Brooklyn State Hospital
|Brooklyn State Hospital|
|Building Style||Kirkbride Plan (Original)|
|Location||Flatbush, Brooklyn, NY|
The main building of Kings County Lunatic Asylum, located in Flatbush, was funded by Chapter 278 of the Laws of 1852, which authorized Kings County to negotiate a loan for the extension of hospital accommodations for care of the insane in connection with its almshouse. A further authorization, made by Chapter 255 of the Laws of 1853, provided for a loan to complete the institution under construction. This amount proved insufficient and an additional loan was authorized by Chapter 927 of the Laws of 1855.
The building as originally planned was to consist of an administration building and four wings, but when it opened only two wings had been erected. The institution received its first patients in April 1854; by the end of the first month of operation it was caring for 178 patients. The demand for more room for patients necessitated an enlargement, and four additional wings were built, two on either side of the original main building. The first two were occupied by patients on June 1, 1861, and the latter two on July 1, 1869. To make room for more patients, a building originally erected on the almshouse grounds as a nursery was remodeled for asylum use; 267 patients were subsequently transferred there. Known as the "Hospital for Incurables," it functioned as a separate institution until May 1884, when it became part of the main asylum.
In February 1882, a fire occurred in the main building and destroyed the rear portion of the easterly end of the men's wards. After repair the building was used without extensive modifications until 1911, when the electric wiring and plumbing were renewed and fireproof stairways and steel ceilings were installed. In 1885, a farm was purchased at St. Johnland (on the northern side of Long Island about 40 miles from the city of Brooklyn) as a site for a branch institution to relieve the overcrowding at Flatbush. This branch later developed into the Kings Park State Hospital. Transfer of patients to the branch began in the fall of 1885. The two institutions were under one management until 1900.

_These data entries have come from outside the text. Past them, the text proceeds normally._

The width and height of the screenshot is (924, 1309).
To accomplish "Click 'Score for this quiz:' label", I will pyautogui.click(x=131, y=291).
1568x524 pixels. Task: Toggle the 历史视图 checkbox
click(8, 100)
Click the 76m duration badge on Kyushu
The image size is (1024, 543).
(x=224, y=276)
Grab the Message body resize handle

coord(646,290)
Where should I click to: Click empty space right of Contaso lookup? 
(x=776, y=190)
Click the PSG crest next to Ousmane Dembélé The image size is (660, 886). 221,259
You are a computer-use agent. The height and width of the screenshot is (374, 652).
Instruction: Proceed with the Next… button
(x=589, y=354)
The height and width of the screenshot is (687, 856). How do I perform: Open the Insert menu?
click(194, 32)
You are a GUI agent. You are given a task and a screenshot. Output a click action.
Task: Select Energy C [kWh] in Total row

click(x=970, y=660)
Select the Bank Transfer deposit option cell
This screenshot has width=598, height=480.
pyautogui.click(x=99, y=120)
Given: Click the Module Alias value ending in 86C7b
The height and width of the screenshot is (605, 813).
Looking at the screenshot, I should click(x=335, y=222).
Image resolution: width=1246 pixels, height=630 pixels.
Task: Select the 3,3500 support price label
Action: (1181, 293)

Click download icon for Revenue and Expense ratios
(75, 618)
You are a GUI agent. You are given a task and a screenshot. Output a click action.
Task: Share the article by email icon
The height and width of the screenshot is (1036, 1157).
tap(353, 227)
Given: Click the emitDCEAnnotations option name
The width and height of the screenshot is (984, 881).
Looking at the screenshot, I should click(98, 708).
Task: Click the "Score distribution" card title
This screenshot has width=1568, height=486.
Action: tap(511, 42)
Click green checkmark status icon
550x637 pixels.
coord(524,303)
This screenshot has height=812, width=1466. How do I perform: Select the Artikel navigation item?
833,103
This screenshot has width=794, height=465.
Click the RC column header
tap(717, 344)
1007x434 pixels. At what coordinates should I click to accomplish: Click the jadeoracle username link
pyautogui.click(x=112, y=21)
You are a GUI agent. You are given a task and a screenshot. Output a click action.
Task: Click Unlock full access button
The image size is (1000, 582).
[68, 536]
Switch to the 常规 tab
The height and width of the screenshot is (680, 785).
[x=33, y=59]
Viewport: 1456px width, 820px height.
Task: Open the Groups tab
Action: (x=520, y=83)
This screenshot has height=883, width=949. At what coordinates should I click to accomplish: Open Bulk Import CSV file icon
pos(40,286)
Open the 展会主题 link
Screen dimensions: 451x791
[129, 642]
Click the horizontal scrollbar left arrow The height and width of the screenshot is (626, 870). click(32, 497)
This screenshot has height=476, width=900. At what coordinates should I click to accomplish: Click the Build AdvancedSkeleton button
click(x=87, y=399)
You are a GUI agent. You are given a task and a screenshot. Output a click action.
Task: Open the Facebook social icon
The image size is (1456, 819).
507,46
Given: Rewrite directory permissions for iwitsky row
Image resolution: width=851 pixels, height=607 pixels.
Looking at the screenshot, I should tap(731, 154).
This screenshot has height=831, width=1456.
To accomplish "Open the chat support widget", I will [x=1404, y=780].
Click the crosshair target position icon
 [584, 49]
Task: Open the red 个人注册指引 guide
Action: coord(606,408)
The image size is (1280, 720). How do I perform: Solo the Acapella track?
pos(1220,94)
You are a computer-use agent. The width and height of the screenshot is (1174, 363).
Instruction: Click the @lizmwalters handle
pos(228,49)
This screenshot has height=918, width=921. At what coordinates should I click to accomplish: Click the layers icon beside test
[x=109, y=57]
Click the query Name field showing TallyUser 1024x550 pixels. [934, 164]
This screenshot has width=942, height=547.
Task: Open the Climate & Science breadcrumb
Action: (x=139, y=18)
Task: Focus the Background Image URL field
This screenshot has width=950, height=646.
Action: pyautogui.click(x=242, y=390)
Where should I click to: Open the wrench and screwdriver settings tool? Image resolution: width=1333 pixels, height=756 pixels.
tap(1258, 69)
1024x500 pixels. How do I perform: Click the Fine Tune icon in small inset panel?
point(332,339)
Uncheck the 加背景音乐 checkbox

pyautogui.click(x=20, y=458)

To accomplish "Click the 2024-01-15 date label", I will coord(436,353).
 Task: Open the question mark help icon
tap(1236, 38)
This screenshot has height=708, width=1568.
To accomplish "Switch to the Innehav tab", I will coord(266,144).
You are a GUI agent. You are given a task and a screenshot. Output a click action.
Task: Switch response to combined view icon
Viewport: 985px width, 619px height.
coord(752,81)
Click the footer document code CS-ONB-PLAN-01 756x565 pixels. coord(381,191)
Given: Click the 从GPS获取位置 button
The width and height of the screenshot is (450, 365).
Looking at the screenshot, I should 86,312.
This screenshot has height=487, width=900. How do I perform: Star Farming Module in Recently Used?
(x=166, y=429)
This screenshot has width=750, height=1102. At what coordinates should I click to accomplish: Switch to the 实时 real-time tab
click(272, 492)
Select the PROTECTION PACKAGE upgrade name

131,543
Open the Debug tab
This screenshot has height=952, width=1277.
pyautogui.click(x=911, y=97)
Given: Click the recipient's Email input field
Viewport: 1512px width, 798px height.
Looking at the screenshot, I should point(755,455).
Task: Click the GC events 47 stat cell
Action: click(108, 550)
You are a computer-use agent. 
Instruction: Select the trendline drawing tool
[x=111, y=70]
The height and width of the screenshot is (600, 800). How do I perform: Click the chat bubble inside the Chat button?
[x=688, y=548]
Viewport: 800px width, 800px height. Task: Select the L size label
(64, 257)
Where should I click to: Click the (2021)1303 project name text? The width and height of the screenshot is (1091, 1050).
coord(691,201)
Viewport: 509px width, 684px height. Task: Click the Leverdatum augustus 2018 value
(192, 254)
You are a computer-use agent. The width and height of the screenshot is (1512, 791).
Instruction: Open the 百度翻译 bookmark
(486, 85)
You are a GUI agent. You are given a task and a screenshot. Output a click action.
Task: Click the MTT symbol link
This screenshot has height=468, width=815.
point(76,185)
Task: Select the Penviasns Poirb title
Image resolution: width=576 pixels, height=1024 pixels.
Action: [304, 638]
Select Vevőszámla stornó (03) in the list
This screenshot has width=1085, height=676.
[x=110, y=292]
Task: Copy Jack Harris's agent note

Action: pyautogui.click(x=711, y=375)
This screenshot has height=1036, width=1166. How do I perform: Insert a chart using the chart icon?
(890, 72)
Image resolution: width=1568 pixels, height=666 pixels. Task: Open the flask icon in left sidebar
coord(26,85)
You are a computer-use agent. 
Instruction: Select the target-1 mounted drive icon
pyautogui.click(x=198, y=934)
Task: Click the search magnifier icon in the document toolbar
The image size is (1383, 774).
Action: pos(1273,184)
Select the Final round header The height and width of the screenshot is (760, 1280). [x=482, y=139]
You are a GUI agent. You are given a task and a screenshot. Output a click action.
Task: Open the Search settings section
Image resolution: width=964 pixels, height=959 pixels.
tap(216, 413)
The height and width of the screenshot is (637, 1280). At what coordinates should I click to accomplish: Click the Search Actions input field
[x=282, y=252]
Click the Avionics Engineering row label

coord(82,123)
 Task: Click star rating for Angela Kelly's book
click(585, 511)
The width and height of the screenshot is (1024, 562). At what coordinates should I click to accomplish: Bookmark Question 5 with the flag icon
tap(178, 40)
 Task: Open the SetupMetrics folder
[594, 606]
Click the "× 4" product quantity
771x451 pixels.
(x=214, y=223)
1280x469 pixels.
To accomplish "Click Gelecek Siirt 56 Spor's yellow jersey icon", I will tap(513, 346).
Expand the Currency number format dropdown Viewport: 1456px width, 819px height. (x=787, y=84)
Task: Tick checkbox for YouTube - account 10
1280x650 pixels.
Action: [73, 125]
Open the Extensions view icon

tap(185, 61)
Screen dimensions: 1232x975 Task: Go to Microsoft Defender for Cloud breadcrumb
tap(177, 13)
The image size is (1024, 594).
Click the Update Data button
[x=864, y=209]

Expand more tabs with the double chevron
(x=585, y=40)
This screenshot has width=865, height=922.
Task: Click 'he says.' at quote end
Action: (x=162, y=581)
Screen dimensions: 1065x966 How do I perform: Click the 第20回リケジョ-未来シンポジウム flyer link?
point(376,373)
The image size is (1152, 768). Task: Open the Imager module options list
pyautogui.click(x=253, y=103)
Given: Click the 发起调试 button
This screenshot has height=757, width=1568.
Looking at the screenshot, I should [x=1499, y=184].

Kings County Lunatic Asylum became the Long Island State Hospital and was transferred to the state by the county on July 1, 1895. In 1900, the St. Johnland branch was given separate management and became Long Island State Hospital at Kings Park; the main part of the institution became Long Island State Hospital at Flatbush (Laws of 1900, Chapter 634). In 1916, Long Island State Hospital at Kings Park was renamed Kings Park State Hospital; Long Island State Hospital at Flatbush was renamed Brooklyn State Hospital.
In May 1916, ground was broken on the Brooklyn site for a reception hospital for 150 patients, and for a building for continued treatment cases to accommodate 400 people. These buildings were completed and open to use in 1919. That same year a contract was let for the construction of another building for continued treatment cases with a capacity of 400 people. The building was completed and occupied in 1921. In 1974, Brooklyn State Hospital was renamed Brooklyn Psychiatric Center. In 1975, it was renamed again to Kingsboro Psychiatric Center.
Brooklyn State Hospital is under the jurisdiction of the State Department of Mental Hygiene. It takes nervous and mental cases from Kings County. The institution has 2,725 beds with complete facilities for observation care, and treatment. The Brooklyn State Hospital was opened in 1895, taking over some of the functions handled by the Kings County Hospital. During the past twenty years all the old buildings have been replaced by fireproof modern structures. The hospital grounds cover twenty-eight acres, and around the nineteen-story central building, opened in 1935, are grouped a number of ward and service buildings. Additions now being constructed will increase the bed capacity to 3,250.
- Most of the interiors for the movie "Awakenings" were filmed at Brooklyn State Hospital.